TASK REQUIREMENTS: Repeat the entire listing exactly. Omit all pictures.

RECORDS FOR THIS EXERCISE:
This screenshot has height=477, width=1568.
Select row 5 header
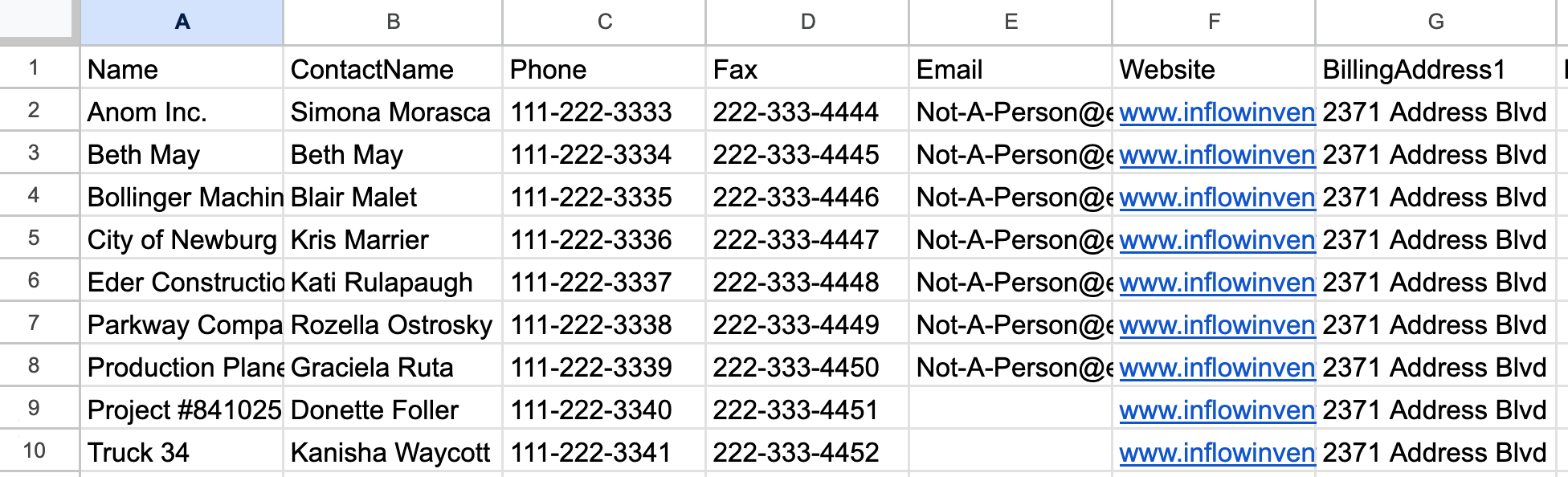pos(34,238)
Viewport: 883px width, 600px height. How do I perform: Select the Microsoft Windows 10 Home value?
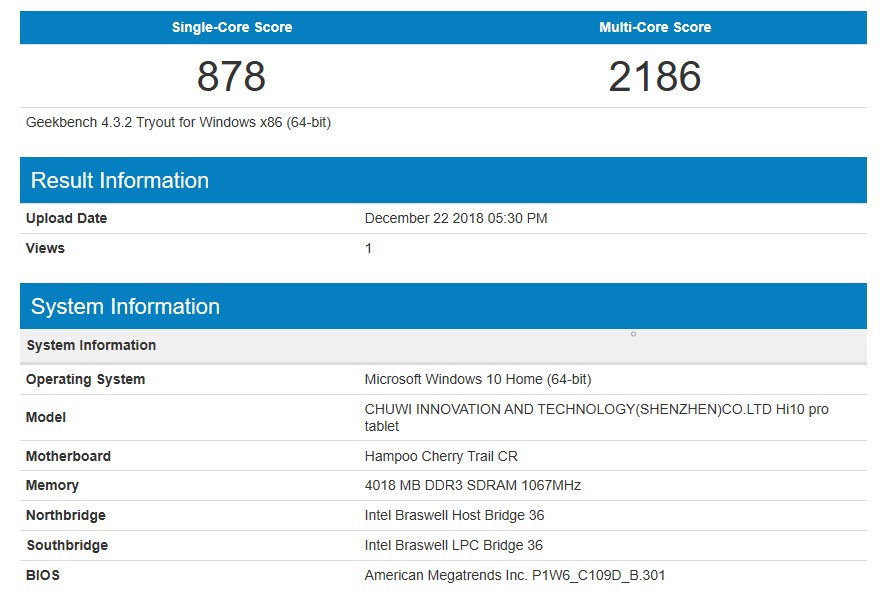478,379
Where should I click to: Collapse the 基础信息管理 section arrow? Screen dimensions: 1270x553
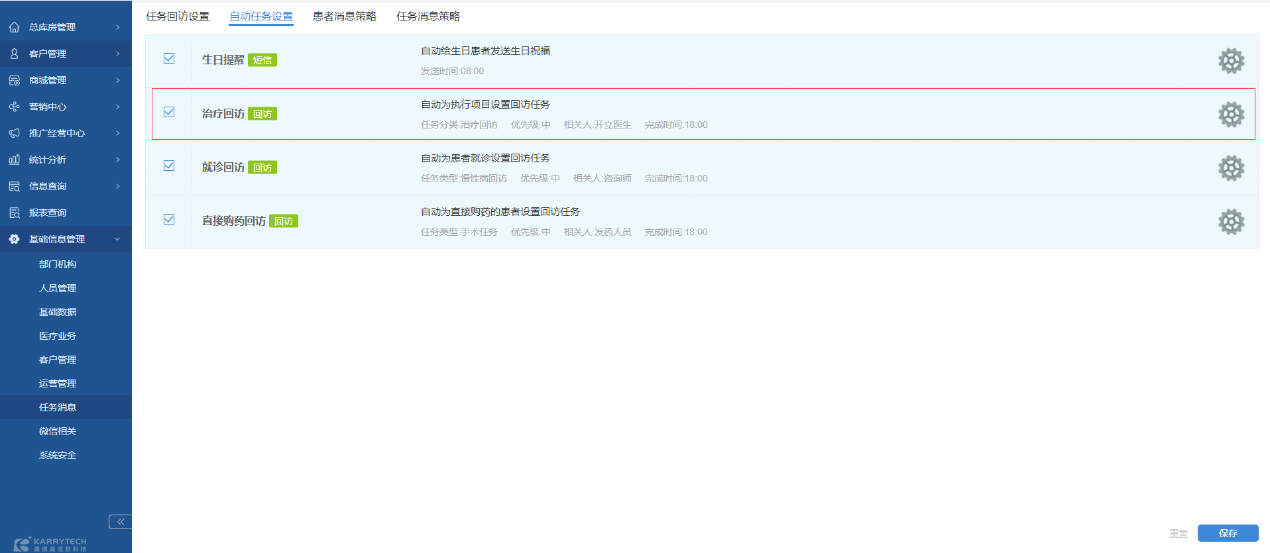tap(117, 239)
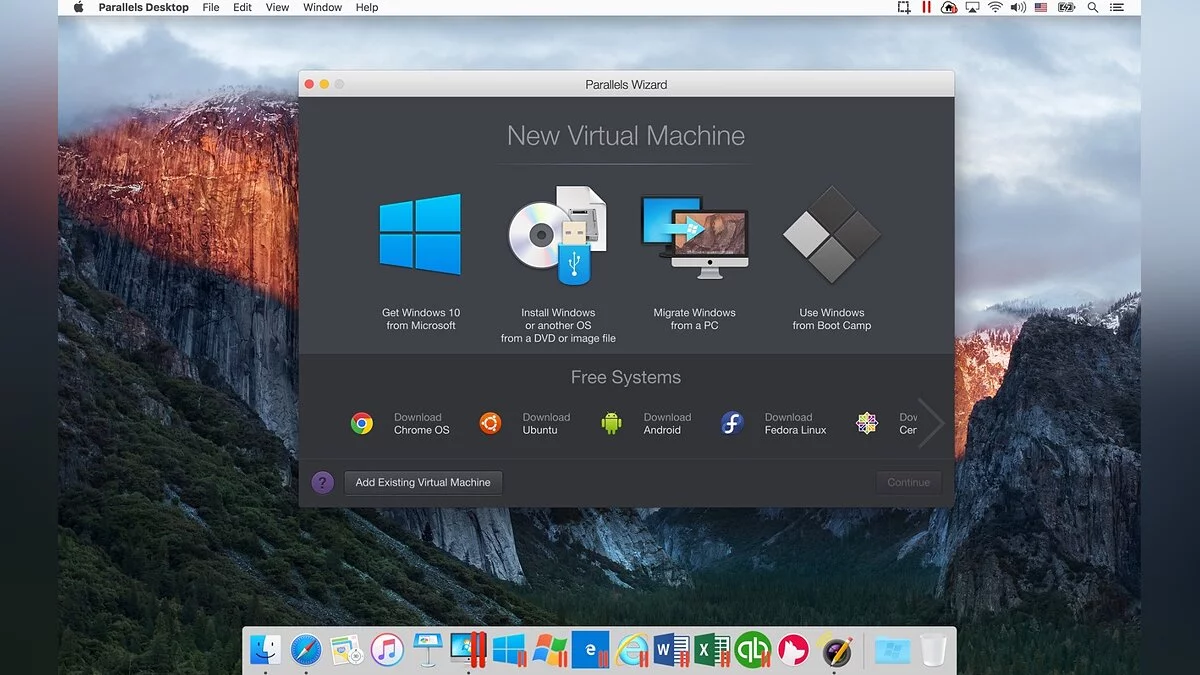Show more free systems with right arrow
This screenshot has width=1200, height=675.
pos(931,423)
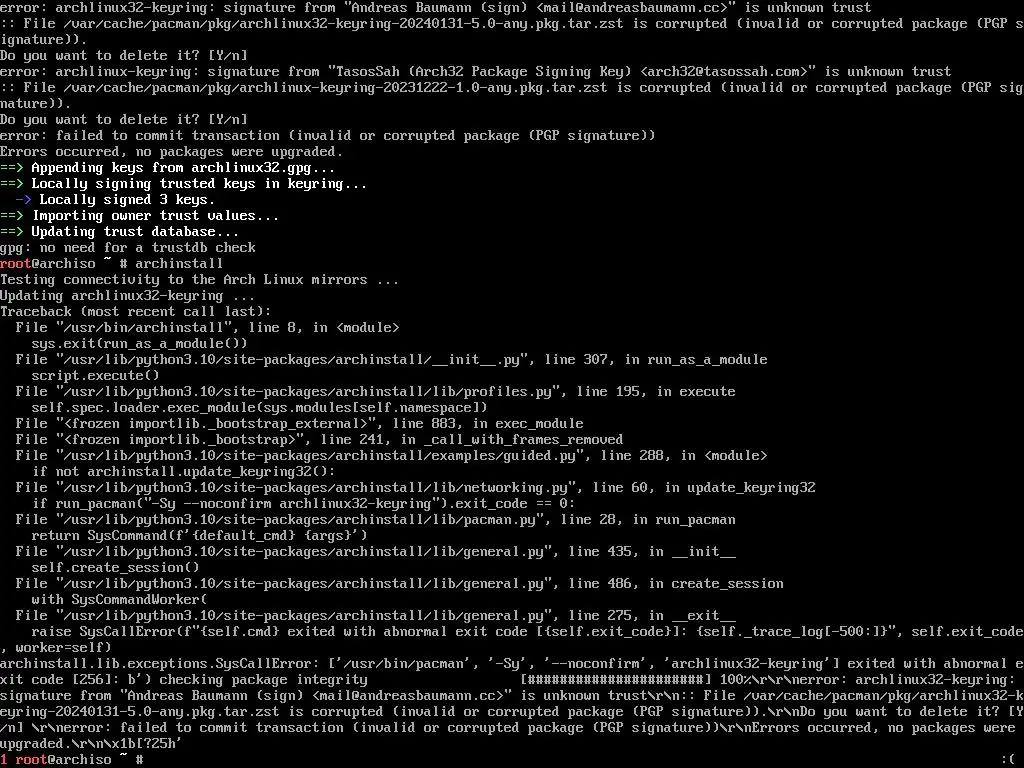Click the first 'Do you want to delete it? [Y/n]' prompt
This screenshot has height=768, width=1024.
(123, 56)
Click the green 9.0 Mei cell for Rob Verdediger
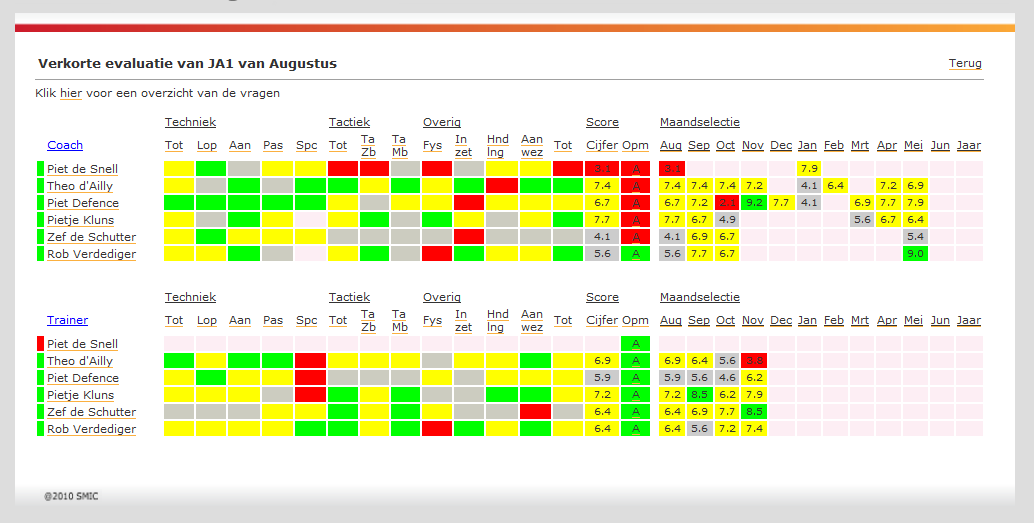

WRITTEN RESPONSE:
This screenshot has height=477, width=1568.
Select row 5 header
pos(34,238)
Viewport: 883px width, 600px height. How do I perform: Select the Microsoft Windows 10 Home value?
478,379
Where should I click to: Collapse the 基础信息管理 section arrow? Screen dimensions: 1270x553
tap(117, 239)
Show more free systems with right arrow
This screenshot has width=1200, height=675.
pos(931,423)
Click the first 'Do you want to delete it? [Y/n]' prompt
This screenshot has height=768, width=1024.
(123, 56)
Click the green 9.0 Mei cell for Rob Verdediger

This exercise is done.